START RECORDS SUPPLIED
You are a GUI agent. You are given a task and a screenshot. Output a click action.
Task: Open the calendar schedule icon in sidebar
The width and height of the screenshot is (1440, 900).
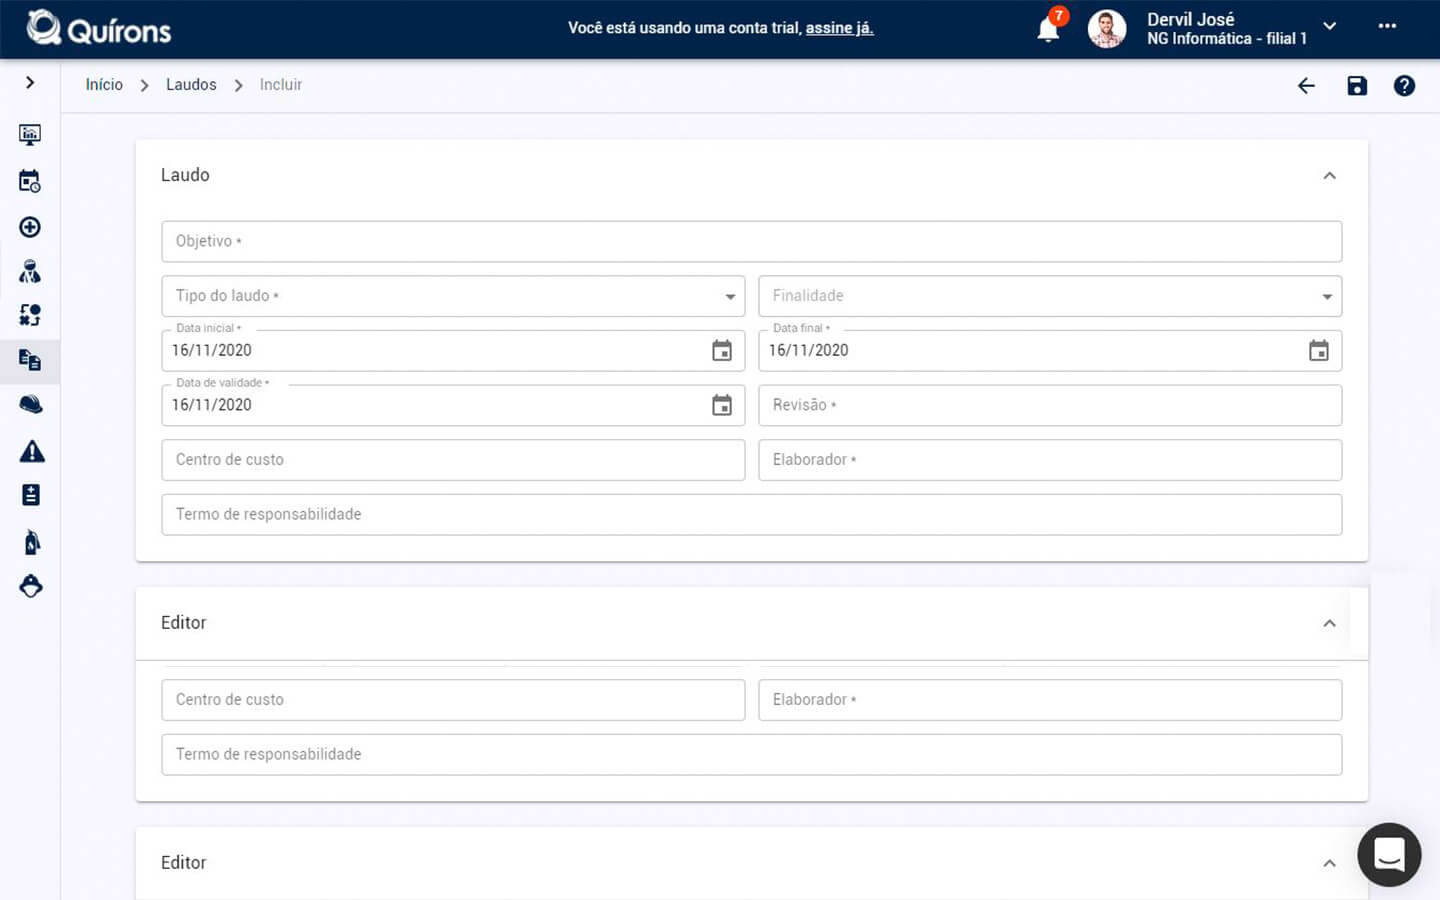[x=30, y=181]
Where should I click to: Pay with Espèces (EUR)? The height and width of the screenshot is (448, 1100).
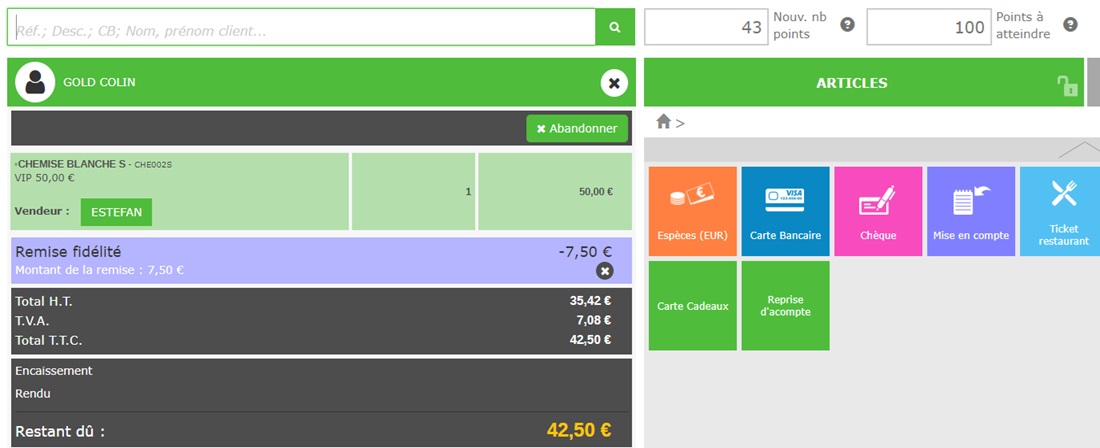click(x=692, y=211)
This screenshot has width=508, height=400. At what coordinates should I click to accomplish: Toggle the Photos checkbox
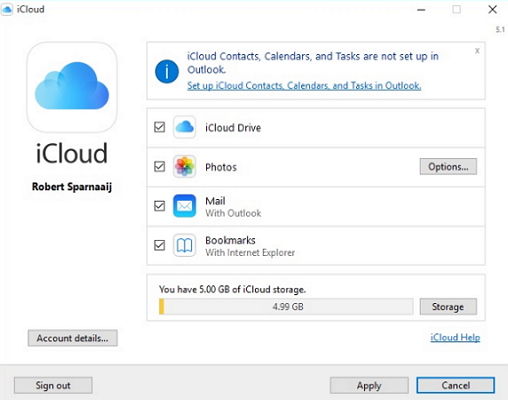coord(160,166)
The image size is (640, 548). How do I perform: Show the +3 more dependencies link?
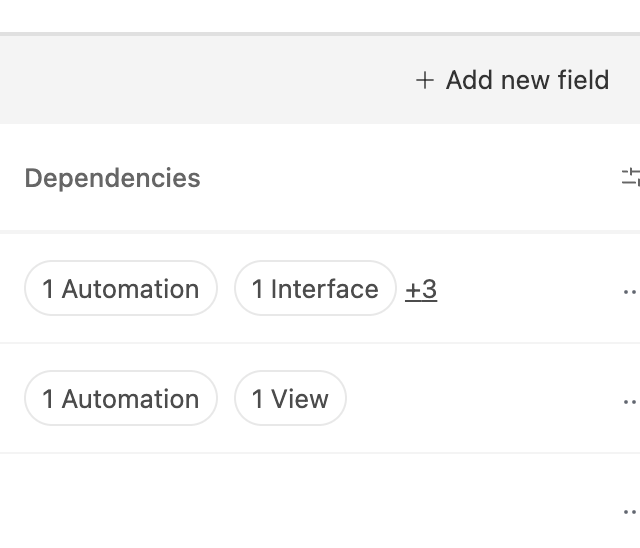coord(421,289)

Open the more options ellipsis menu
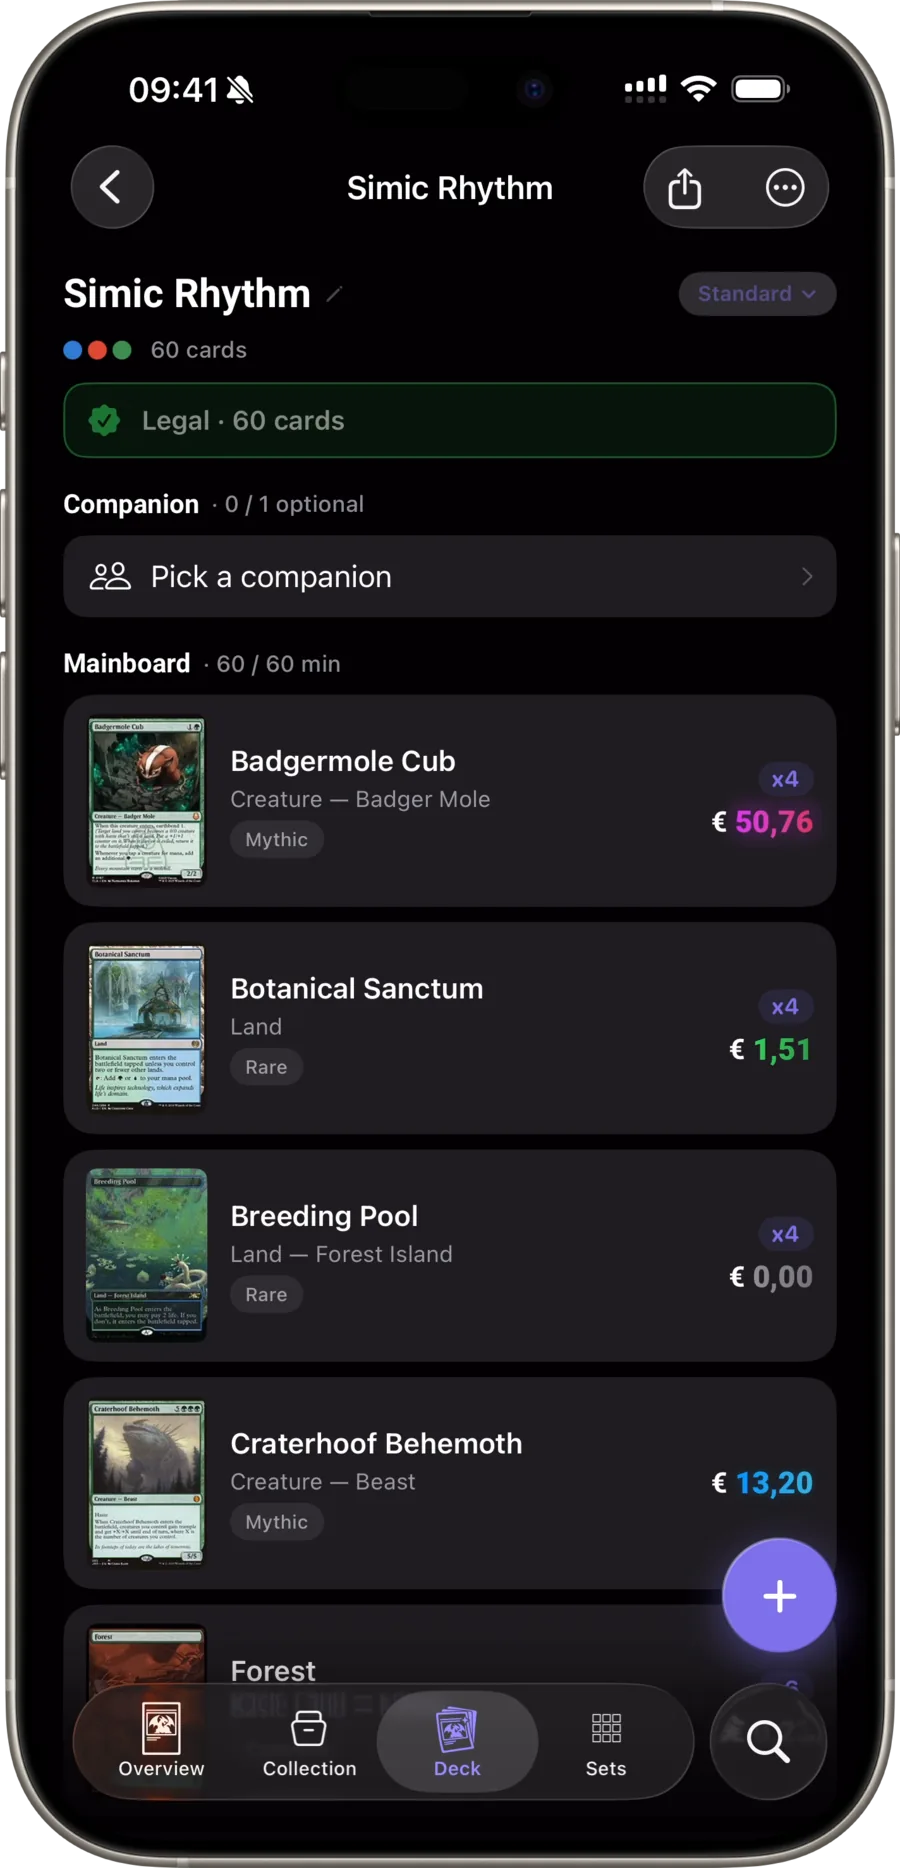pos(785,188)
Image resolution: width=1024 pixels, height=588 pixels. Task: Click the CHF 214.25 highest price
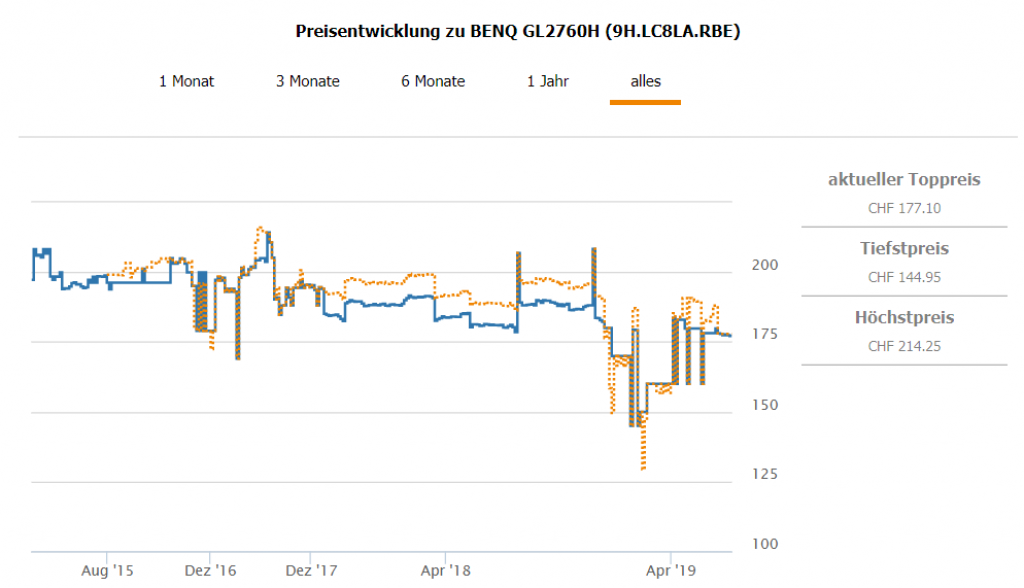pyautogui.click(x=904, y=346)
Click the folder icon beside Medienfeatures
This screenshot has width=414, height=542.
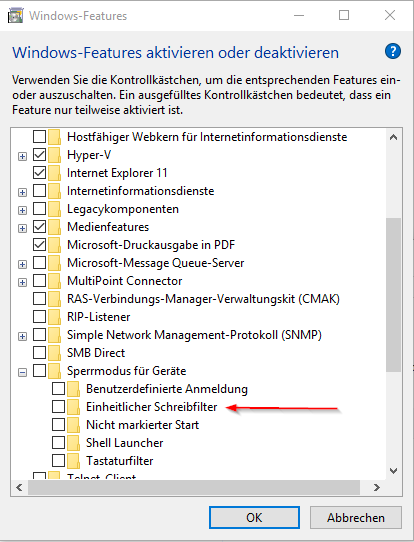point(54,227)
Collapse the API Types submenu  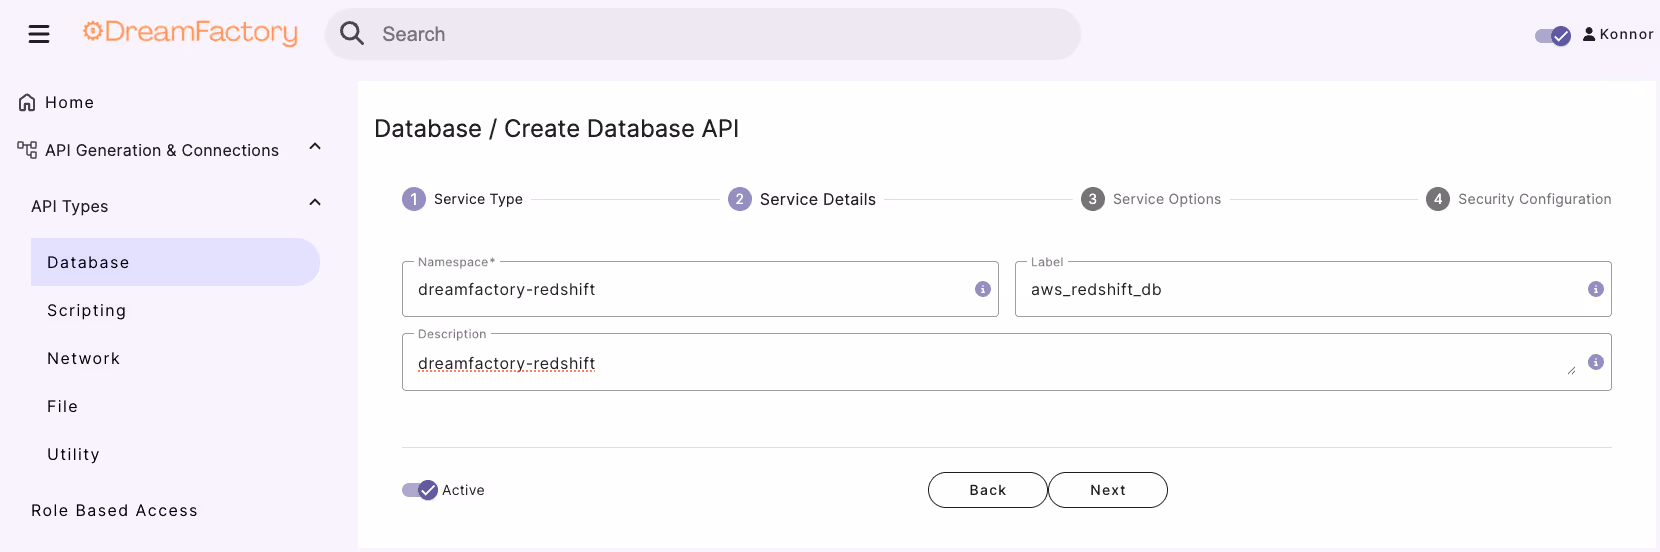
END RECORDS SUPPLIED
**SET EXERCISE**
Rewrite every item above, replacing each occurrence of "screenshot" with "screen capture" and changing nothing else. Omit the pictures from your output.

**CORRECT OUTPUT**
You are a GUI agent. You are given a task and a screen capture. Output a click action.
Task: Open the calendar schedule icon in sidebar
The width and height of the screen capture is (1440, 900).
[x=30, y=181]
Where should I click to: Pay with Espèces (EUR)? The height and width of the screen capture is (448, 1100).
click(x=692, y=211)
This screen capture has width=508, height=400. At what coordinates should I click to accomplish: Toggle the Photos checkbox
coord(160,166)
The image size is (640, 548). How do I perform: Show the +3 more dependencies link?
coord(421,289)

Open the more options ellipsis menu
pos(785,188)
Image resolution: width=1024 pixels, height=588 pixels. Task: Click the CHF 214.25 highest price
pyautogui.click(x=904, y=346)
Click the folder icon beside Medienfeatures
This screen capture has width=414, height=542.
point(54,227)
Collapse the API Types submenu  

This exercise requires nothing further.